**Task**:
Scan the entries below, and for each line that includes the word "computer", make a copy.

**Extracted entries**:
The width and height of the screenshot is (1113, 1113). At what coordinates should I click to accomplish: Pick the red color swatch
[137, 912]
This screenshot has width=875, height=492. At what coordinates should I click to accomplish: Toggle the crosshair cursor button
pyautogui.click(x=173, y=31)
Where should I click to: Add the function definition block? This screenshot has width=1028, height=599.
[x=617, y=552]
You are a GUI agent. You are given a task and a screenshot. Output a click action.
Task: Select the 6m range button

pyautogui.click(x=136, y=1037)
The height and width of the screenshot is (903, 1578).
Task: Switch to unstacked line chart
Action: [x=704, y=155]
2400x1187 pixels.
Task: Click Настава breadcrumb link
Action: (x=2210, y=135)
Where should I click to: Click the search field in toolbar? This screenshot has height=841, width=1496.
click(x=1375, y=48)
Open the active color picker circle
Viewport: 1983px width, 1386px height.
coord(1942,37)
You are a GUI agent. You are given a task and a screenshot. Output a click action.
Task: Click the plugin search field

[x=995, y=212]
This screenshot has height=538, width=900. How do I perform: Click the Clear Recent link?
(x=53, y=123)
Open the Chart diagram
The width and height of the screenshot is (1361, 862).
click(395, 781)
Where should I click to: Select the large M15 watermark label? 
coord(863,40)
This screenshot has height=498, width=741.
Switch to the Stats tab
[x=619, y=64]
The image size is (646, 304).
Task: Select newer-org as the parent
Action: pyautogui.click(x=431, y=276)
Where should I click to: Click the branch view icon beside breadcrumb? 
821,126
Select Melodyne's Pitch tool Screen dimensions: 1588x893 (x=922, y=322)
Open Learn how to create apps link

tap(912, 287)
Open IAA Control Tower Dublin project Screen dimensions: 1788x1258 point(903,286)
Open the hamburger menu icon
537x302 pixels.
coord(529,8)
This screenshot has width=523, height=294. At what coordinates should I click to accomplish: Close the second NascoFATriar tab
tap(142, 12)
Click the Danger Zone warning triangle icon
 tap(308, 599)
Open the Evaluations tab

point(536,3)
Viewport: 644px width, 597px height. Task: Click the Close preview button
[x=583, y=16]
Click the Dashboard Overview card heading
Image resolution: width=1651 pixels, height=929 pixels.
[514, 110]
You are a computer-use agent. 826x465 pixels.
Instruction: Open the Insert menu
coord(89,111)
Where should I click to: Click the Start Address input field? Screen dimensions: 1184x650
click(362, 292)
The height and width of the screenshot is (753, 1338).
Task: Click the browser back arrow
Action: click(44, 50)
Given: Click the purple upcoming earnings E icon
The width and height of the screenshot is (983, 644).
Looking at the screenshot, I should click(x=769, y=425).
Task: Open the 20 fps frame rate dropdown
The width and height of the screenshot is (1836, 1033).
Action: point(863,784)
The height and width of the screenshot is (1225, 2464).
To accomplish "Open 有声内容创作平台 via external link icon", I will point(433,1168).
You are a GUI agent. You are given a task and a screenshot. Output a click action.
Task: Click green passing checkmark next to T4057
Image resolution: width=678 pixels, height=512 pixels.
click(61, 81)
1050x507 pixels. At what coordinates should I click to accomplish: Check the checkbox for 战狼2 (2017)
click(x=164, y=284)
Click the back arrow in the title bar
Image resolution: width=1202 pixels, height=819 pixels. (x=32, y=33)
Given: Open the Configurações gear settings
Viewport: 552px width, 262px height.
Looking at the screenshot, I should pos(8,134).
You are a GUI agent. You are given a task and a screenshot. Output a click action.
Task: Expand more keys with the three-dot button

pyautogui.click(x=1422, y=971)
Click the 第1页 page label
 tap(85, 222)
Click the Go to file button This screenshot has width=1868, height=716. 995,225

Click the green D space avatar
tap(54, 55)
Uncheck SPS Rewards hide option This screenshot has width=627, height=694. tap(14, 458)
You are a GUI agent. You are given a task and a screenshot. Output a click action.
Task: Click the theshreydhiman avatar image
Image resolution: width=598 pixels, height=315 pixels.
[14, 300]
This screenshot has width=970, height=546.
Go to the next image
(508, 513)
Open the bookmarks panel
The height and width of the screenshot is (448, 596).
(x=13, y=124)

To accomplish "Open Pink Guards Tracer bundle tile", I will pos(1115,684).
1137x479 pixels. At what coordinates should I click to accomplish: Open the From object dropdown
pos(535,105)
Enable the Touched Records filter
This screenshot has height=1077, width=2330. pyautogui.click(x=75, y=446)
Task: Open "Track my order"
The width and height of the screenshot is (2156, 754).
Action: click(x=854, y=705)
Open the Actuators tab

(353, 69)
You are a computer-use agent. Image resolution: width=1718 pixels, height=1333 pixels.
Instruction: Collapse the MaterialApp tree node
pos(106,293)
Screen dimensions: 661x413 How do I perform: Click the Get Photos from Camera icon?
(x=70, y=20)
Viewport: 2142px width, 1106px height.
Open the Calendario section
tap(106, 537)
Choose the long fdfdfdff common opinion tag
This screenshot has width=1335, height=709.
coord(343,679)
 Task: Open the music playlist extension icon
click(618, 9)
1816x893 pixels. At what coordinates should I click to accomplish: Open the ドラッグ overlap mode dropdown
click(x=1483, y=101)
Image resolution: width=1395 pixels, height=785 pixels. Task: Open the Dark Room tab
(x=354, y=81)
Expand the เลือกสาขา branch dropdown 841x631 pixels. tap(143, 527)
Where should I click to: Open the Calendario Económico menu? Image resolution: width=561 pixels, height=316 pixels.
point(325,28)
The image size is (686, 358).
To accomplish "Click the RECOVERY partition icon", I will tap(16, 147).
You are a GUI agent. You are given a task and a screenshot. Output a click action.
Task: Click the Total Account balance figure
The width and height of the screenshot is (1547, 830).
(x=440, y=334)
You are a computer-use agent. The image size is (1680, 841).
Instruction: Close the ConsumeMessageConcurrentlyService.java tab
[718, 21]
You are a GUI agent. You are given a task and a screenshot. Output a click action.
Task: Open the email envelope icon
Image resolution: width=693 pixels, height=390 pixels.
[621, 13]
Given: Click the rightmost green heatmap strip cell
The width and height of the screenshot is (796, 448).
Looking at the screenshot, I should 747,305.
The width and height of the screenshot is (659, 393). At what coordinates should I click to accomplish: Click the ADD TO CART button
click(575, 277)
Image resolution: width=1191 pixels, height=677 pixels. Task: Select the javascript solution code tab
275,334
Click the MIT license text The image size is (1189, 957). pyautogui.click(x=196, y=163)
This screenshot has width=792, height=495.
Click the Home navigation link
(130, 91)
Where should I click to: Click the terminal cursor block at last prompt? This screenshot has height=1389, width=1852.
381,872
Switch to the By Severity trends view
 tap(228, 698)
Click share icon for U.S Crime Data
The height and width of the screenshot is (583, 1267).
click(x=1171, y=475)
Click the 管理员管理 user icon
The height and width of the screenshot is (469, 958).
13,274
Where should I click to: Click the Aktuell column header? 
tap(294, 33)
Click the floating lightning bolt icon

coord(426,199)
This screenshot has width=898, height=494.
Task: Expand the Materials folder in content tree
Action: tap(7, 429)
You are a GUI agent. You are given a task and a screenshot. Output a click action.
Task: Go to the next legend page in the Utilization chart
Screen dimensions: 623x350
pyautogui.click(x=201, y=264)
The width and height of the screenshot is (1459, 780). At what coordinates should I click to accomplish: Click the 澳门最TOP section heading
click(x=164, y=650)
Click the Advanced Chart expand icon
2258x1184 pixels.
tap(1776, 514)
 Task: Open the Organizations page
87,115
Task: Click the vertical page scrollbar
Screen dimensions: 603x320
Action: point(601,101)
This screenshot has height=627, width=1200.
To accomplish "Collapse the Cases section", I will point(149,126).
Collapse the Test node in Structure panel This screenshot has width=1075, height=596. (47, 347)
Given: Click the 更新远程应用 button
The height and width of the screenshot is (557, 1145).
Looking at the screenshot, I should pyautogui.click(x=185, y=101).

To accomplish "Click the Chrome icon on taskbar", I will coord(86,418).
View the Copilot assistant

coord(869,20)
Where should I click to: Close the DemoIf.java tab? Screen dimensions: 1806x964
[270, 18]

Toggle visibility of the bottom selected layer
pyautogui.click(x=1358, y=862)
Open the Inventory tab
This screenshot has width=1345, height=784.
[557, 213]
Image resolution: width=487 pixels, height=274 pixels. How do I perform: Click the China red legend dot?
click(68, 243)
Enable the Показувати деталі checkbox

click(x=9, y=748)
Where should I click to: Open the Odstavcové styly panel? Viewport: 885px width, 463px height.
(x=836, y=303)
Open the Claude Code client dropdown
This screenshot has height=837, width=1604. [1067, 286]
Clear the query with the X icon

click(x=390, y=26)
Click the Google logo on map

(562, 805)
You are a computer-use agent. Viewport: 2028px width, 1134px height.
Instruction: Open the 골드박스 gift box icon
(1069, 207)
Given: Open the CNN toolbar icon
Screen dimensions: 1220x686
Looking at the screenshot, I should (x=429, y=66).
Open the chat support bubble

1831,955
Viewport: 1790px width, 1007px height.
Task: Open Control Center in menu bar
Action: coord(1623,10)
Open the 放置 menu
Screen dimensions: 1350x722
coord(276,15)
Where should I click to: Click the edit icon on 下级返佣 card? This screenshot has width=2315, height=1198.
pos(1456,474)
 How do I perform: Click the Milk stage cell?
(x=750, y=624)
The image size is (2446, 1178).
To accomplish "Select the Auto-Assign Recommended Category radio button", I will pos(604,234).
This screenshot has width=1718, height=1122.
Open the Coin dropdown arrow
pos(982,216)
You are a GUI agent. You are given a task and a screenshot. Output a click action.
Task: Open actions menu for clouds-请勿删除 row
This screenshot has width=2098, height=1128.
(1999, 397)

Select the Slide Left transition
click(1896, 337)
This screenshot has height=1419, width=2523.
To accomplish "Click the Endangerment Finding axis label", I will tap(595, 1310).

**Finished task**:
You are a computer-use agent. 826x465 pixels.
You are a computer-use agent. Image resolution: width=1718 pixels, height=1333 pixels.
You are a computer-use agent. The image size is (1680, 841).
You are a computer-use agent. Viewport: 2028px width, 1134px height.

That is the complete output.